Otra característica de estos libros es que tienen elementos de humor, incluso en los temas más tristes, lo que los hace muy gratos de leer. Hay mucha risa hacia el mundo adulto también, y esto tiene que ver con un tema profundamente democrático de nuestro país. La ley de educación de Dinamarca dice que la escuela tiene que educar a los niños para que sean ciudadanos activos en una democracia, y si esa es la meta, se tiene que reflejar en la sala de clases y también en la LIJ: el niño es un ser competente, que piensa y que siente.

¿La literatura danesa siempre ha sido así?

Mucho viene de Hans Christian Andersen, quien fue muy criticado en su época. Por ejemplo, fue el primero en escribir como uno habla, con lo que se ganó dudas sobre su calidad literaria. En sus cuentos introdujo sonidos (el “un, dos, un dos” de los pasos de un soldado), junto con que muchas de sus historias no tienen final feliz. Muchos de los personajes terminan muertos, tristes, abandonados, y es porque la vida era así, con lo que fue criticado por no ser apto para niños. Después, a fines de los años 60 salen libros infantiles nuevos, con los que entra el humor muy fuerte, el humor crítico. Fue un estallido artístico de libros que aún se publican y reeditan porque ya son clásicos. Por lo que está claro que hay una suerte de tradición en el tratamiento de los temas que viene desde hace muchos años.

¿Cómo funciona la importación de libros daneses a nuestro país?

Lo hacemos en cooperación con la agencia de cultura de Dinamarca, que tiene un programa muy interesante, ya que cuenta con fondos que las editoriales chilenas pueden solicitar. Si a una editorial le tinca un libro, puede pedir dinero para una traducción de muestra, lo que no tiene ningún compromiso. Si a la editorial le gusta, el siguiente paso es negociar con la editorial en Dinamarca, y una vez hecho un contrato, puede solicitar dinero a la agencia de cultura para la traducción final y/o apoyo a la producción si el libro es ilustrado. También hay otro fondo para difusión con el que se puede invitar al autor del libro. Hay varias editoriales chilenas que han utilizado estas posibilidades, y ya son más de 45 títulos daneses que han sido publicados y están en el mercado chileno.

¿Por qué crees que los niños y jóvenes chilenos deben leer estos libros?
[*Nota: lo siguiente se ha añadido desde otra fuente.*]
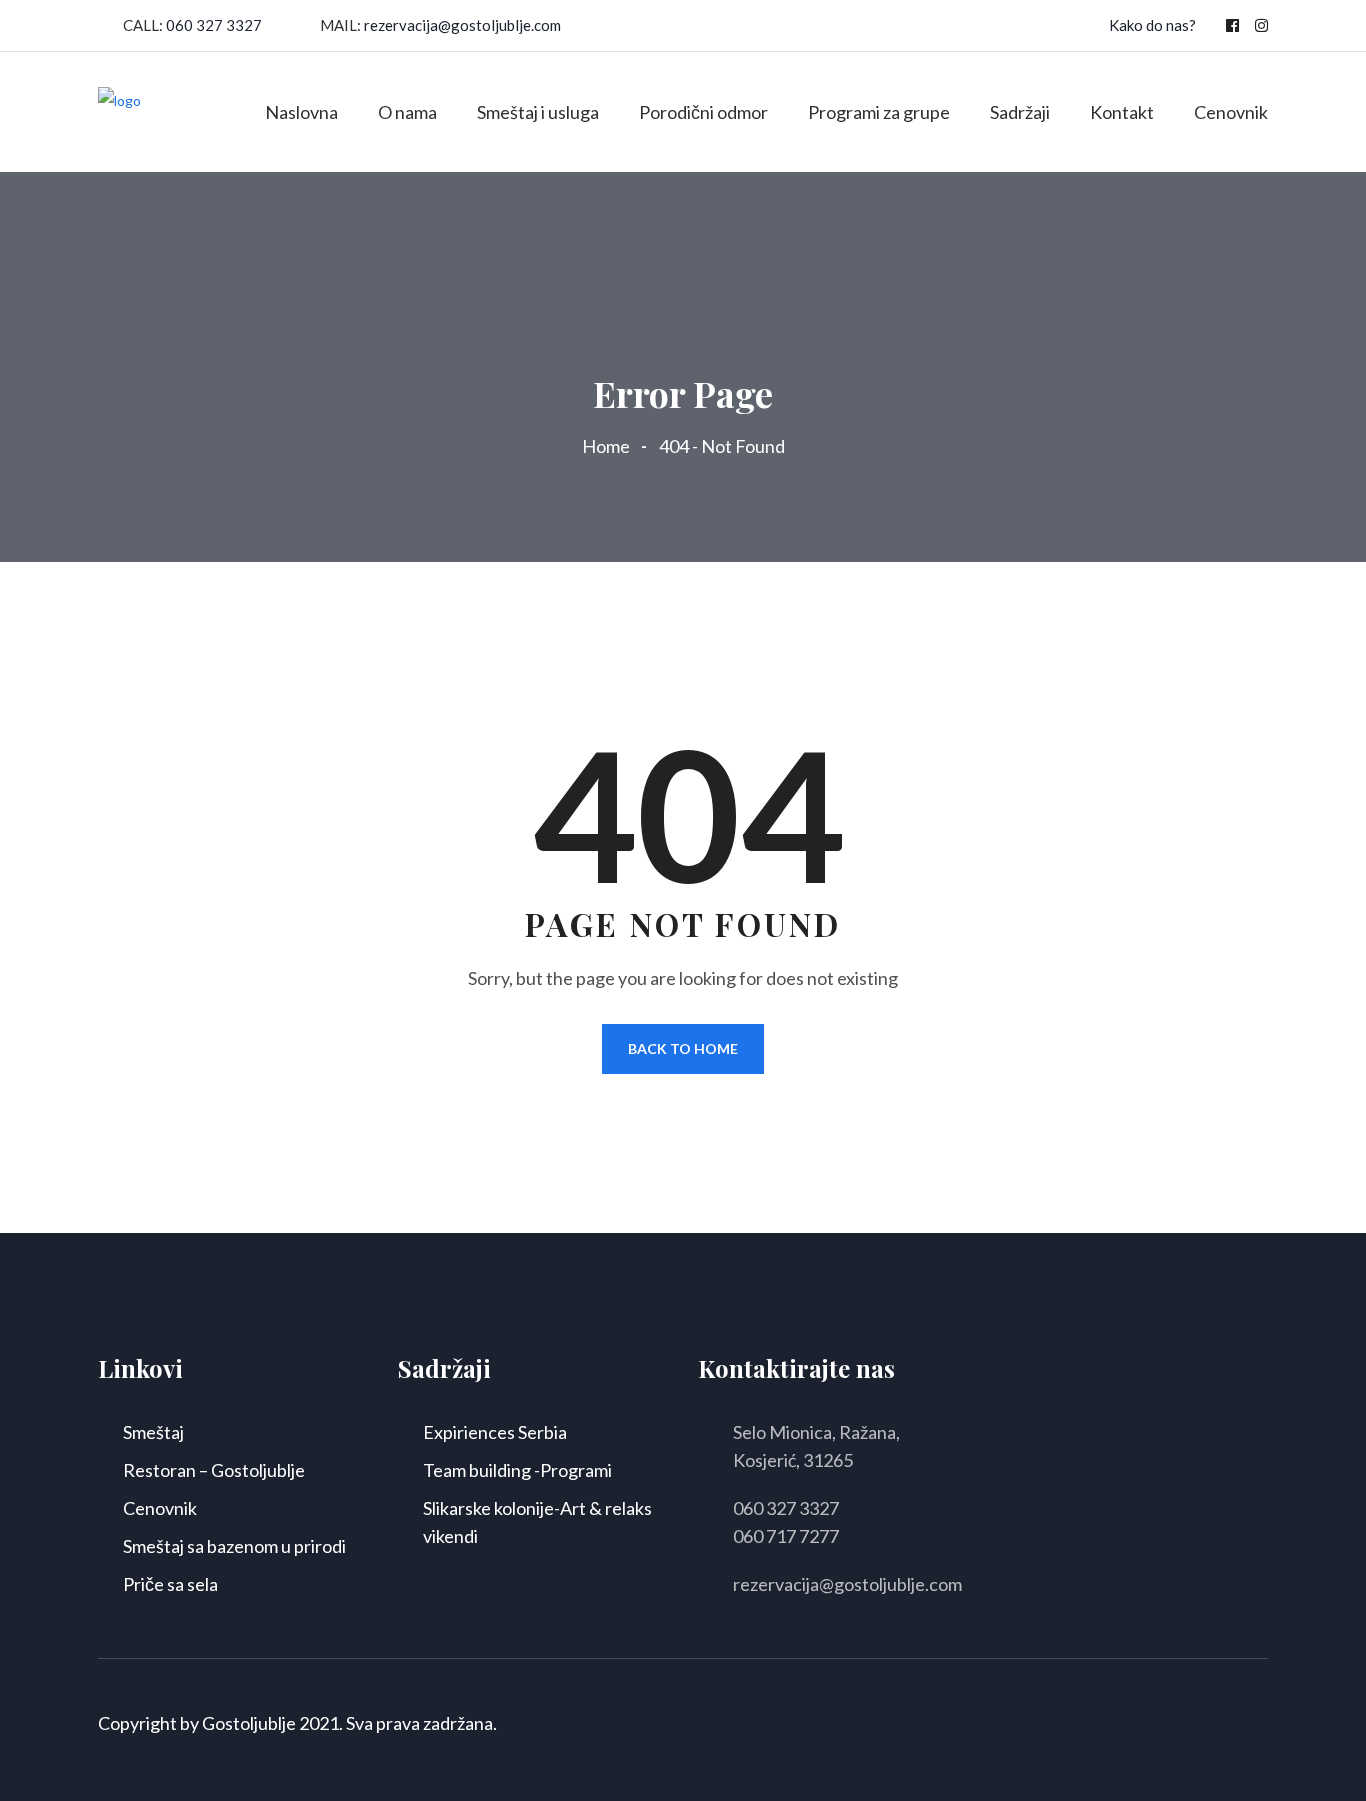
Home (609, 446)
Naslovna (301, 112)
Es bueno para cualquier niño, porque los temas tratados son universales, lo que puede ser diferente es la manera en que se abordan, pero los problemas son los mismos. Lo que hemos visto es que la recepción de los niños y jóvenes chilenos es muy buena. Hemos hecho lecturas compartidas con libros de temáticas pesadas y los niños captan muchísimo, su capacidad analítica es sorprendente, y suelen llevar las historias a sus vidas, por eso es importante también conversar sobre las lecturas. Una vez leímos uno sobre el bullying, y ellos empezaron de a poco a contar sus propias experiencias. La literatura tiene la capacidad de abrir a los niños, si ellos sienten que un libro los toma en cuenta.